Instantly share code, notes, and snippets.

@thomaswilburn
Last active July 22, 2017 21:23
Show Gist options
  • Star 4 You must be signed in to star a gist
  • Fork 1 You must be signed in to fork a gist
  • Save thomaswilburn/8b2346c6a7dde625cac2f53704f9f217 to your computer and use it in GitHub Desktop.
Save thomaswilburn/8b2346c6a7dde625cac2f53704f9f217 to your computer and use it in GitHub Desktop.

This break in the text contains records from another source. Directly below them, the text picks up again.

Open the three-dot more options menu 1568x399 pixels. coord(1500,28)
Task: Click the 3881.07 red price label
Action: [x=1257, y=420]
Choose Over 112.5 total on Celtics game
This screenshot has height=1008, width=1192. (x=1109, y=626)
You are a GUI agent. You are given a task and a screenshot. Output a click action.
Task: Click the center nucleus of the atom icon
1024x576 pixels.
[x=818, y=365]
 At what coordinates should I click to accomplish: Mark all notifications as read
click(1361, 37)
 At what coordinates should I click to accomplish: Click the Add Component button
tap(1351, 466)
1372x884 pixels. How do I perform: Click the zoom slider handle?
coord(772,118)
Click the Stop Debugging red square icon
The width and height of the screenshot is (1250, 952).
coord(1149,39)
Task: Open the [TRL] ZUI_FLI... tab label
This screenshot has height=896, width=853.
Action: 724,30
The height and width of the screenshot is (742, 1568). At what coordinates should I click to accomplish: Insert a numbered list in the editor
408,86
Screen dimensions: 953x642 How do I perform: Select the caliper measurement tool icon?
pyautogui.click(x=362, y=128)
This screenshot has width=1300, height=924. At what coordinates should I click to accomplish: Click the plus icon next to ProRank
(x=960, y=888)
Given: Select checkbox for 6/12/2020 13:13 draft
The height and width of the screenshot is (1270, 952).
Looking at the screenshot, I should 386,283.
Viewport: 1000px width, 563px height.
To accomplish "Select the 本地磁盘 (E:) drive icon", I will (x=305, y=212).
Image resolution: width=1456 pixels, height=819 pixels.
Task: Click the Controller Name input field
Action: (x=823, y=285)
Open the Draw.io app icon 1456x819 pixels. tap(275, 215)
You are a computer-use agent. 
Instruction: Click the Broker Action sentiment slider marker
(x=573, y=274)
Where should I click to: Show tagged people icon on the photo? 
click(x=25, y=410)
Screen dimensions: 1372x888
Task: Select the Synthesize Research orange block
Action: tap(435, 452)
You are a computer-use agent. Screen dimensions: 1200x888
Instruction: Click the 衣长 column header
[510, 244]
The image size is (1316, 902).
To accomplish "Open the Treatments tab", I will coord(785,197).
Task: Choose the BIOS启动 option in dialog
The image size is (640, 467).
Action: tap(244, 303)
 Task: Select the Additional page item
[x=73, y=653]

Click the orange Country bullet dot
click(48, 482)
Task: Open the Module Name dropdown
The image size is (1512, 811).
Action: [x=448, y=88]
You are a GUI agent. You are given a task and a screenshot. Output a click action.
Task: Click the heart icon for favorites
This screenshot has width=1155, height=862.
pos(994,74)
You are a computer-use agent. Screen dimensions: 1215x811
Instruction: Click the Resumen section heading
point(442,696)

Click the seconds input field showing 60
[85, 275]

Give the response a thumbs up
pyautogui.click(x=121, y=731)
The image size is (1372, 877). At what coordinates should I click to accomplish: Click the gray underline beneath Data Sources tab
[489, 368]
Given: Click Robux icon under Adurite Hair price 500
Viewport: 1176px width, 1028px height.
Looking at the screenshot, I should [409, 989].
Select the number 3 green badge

ASP page scraper with comments
// Built-in modules
var csv = require("csv");
var fs = require("fs");
var url = require("url");
// Loaded from NPM
var $ = require("cheerio"); // jQuery-like DOM library
var async = require("async"); // Easier concurrency utils
var request = require("request"); // Make HTTP requests simply
// Useful constants
const BASE = "http://hosting.portseattle.org/contractsweb/";
const INDEX = BASE + "ConSummaryPage.aspx";
const PAGE_MAX = 34;
// Gets the ASP nonce values from the hidden form on the page
var extractForm = function(body) {
var $body = $(body);
var inputs = $body.find("#form1 input");
var state = {};
inputs.each(function() {
state[this.attribs.id] = this.attribs.value.trim();
});
return state;
};
// Gets contract links from an index page
var extractLinks = function(body) {
var $body = $(body);
// Find all actual links, not the pagination at the bottom of the table
var links = $body.find(`#oGridView a[href^="Con"]`).toArray();
return links.map(l => url.parse(BASE + l.attribs.href, true));
};
var extractAmendments = function(id, dom) {
var amendments = [];
var amendmentRows = dom.find("#GridView tr");
amendmentRows.each(function() {
var cells = $(this).children("td").toArray();
if (!cells.length || cells.length < 2) return;
var [mod, date, description, type, budgetChange, dateChange] = cells.map(c => $(c).text().trim());
if (!date) return;
amendments.push({ id, mod, date, description, type, budgetChange, dateChange });
});
return amendments;
};
// Gets actual contract data from a details page
var extractData = function(id, body) {
var $body = $(body);
var data = { contract: { id }, amendments: [], dom: $body };
// Contract details are a table at the top, [key][value]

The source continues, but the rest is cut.